As for the recent summit of world leaders, controlling fissionable material all over the world is crucial, especially as the civilian use of nuclear energy spreads. Of these three initiatives on the nuclear weapons front taken by Obama, this is the most important subject. It will need continued attention to be effective.
Gardels: One of the stumbling blocks the last time the US and the then-Soviet Union discussed radical arms reductions at Reykjavik during the Reagan administration was the issue of missile defense. That is an issue this time as well, since the Russians oppose basing a missile defense system in Europe aimed against Iran that could be directed against them. And, apparently, they reserve the right to withdraw from the START treaty if the missile-defense issue is not solved.

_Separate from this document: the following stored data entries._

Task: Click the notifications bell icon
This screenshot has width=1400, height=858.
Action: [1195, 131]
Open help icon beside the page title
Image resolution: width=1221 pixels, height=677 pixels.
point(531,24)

George Shultz, Reagan's secretary of State, suggests that the US propose sharing the missile-defense system with Russia, even basing radar sites on their soil. Is this realistic? Is it a good idea?
Kissinger: I favor developing a joint missile defense with Russia against Iran. But the US also needs missile defenses controlled by the United States against strategic attack from other directions. So, let's cooperate with Russia on Iran, but we cannot relinquish missile defenses aimed at other threats - especially unauthorized launches and accidental launches.
Gardels: When you made the opening to China with Richard Nixon, the country was flat on its back in the waning days of the Cultural Revolution. Since then, it has had double-digit growth for several decades; it has a large emerging middle class, the world's fastest trains, and vast currency reserves. It is the main holder of American Treasury securities. As a result, one senses in China these days an inner-civilizational confidence that borders on arrogance. That has led China to assert itself strongly vis-a-vis the US on Google, Tibet, Taiwan, and climate change, with more contradictory signals on Iran sanctions and currency valuation. …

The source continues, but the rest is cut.